The book also contains echoes of the work of a mysterious English gardener named Charles Jones, who in the years before World War I took studio portraits of vegetables, as well as fruits and flowers. Unpublished and almost lost, they were saved by a collector and photo historian Sean Sexton and published in 1998 as “Plant Kingdoms: The Photographs of Charles Jones.”

Jones used a later photographic technique than Spagnoli did, with glass negatives and gelatin silver prints, but a soulfulness redolent of daguerreotypes shines through. A squat onion glows with a metallic sheen. Pods are cracked open to reveal rows of peas like black pearls. Five savoy cabbage heads form a finely textured pyramid.

“He was a genius,” Spagnoli said. “There's a kind of transparency that some people can achieve between the medium and their own inner life. There's something about Jones' work that shows a passion for the photographs and the subject matter.”

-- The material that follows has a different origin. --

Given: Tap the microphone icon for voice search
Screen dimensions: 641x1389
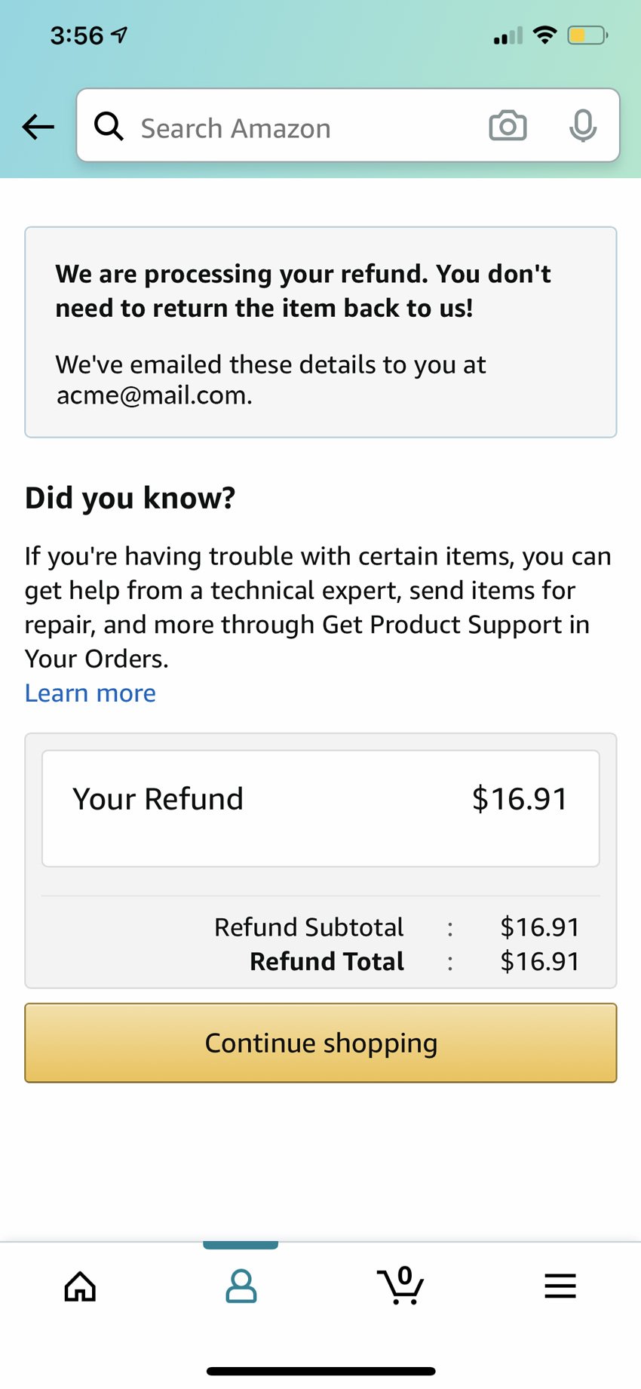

Last fall, Spagnoli and Goldman stacked newly gathered Moneymaker tomatoes on a plate and took the last image. It was a conscious nod to Jones, a fellow traveler in the spare terrain of vegetable portraiture.

The eggplant Black Beauty dates to the turn of the 20th century but is still widely grown; photographer Jerry Spagnoli worked in the earliest popular photographic method, the daguerreotype, to photograph vegetables for the book "Heirloom Harvest."
Horticultural conservationist, philanthropist and all-around aesthetician Amy Goldman included the Tennessee Cut Short beans in the book as a nod to her husband, Cary Fowler, who grew up in Memphis. Fowler led efforts to establish the Svalbard Global Seed Vault in Arctic Norway.